Hi Mark,

Reading that spec will take some time. Can you please summarize the differences in English, in a way that is about as precise as PEP 634? I have some comments inline below as well.

On Sat, Mar 27, 2021 at 10:16 AM Mark Shannon <mark@hotpy.org> wrote:

Hi Oscar,

Thanks for the feedback.

On 27/03/2021 4:19 pm, Oscar Benjamin wrote:
> On Sat, 27 Mar 2021 at 13:40, Mark Shannon <mark@hotpy.org> wrote:
>>
>
> Hi Mark,
>
> Thanks for putting this together.
>
>> As the 3.10 beta is not so far away, I've cut down PEP 653 down to the
>> minimum needed for 3.10. The extensions will have to wait for 3.11.
>>
>> The essence of the PEP is now that:
>>
>> 1. The semantics of pattern matching, although basically unchanged, are
>> more precisely defined.
>>
>> 2. The __match_kind__ special attribute will be used to determine which
>> patterns to match, rather than relying on the collections.abc module.
>>
>> Everything else has been removed or deferred.
>
> It would take me some time to compare exactly how this differs from
> the current state after PEP 634 but I certainly prefer the
> object-model based approach. It does seem that there are a lot of
> permutations of how matching works but I guess that's just trying to
> tie up all the different cases introduced in PEP 634.

It would be simpler if this was simply an informational PEP without proposing new features -- then we wouldn't have to rush.

You could then propose the new __match_kind__ attribute in a separate PEP, written more in the style of PEP 634, without pseudo code.

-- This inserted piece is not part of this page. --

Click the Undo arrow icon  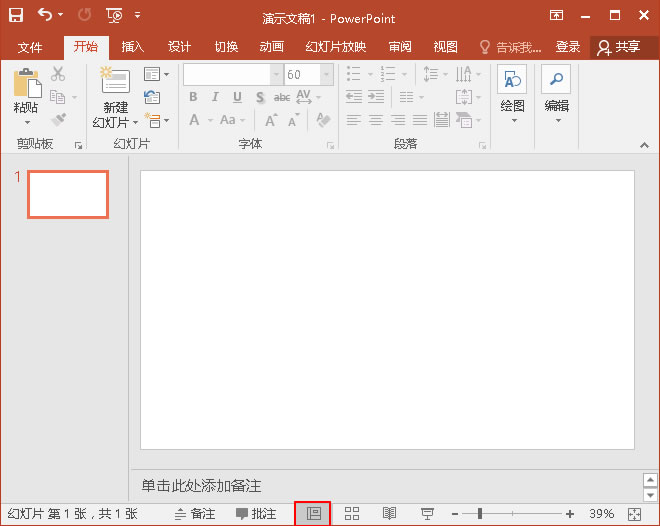coord(45,15)
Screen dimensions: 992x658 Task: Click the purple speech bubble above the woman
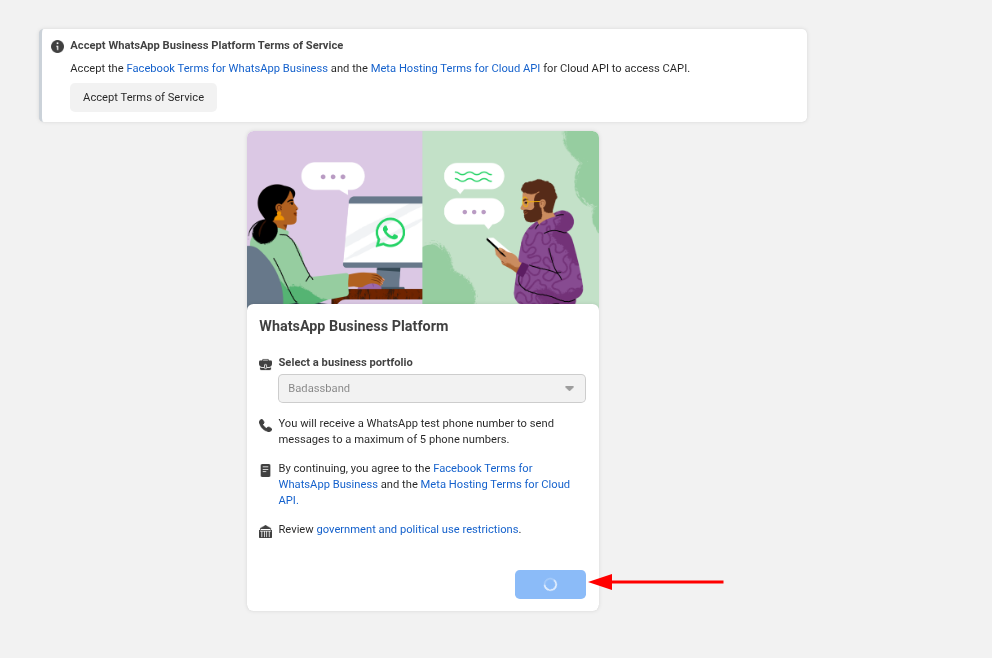[x=332, y=178]
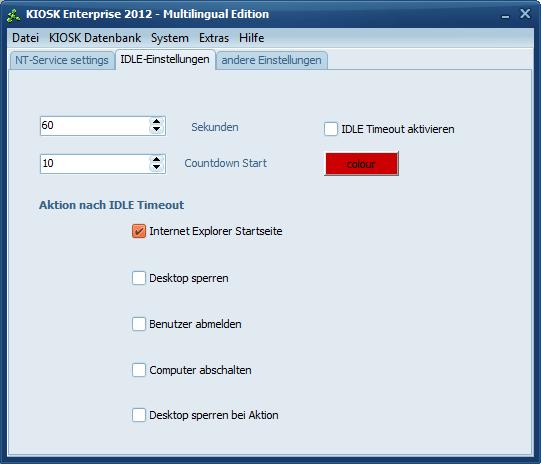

I find it difficult to wrap my head around the semantics of __match_kind__ because it really represents a few independent flags (with some constraints) but all the text is written using explicit, hard-to-read bitwise and/or operations. Let me give it a try.

- Let's call the four flag bits by short names: SEQUENCE, MAPPING, DEFAULT, SELF.

SEQUENCE and MAPPING are for use when an instance of a class appears in the subject position (i.e., for `match x`, we look for these bits in `type(x).__match_kind__`). Neither of these is set by default. At most one of them should be set.

- If SEQUENCE is set, the subject is treated like a sequence (this is set for list, tuple and other sequences, but not for str, bytes and bytearray).

- Similarly, MAPPING means the subject should be treated as a mapping, and is set for dict and other mapping types.

The DEFAULT and SELF flags are for use when a class is used in a class pattern (i.e., for `case cls(...)` we look for these bits in `cls.__match_kind__`). At most one of these should be set. DEFAULT is set on class `object` and anything that doesn't explicitly clear it.

- If DEFAULT is set, semantics of PEP 634 apply except for the special behavior enabled by the SELF flag.

- If SELF is set, `case cls(x)` binds the subject to x, and no other forms of `case cls(...)` are allowed.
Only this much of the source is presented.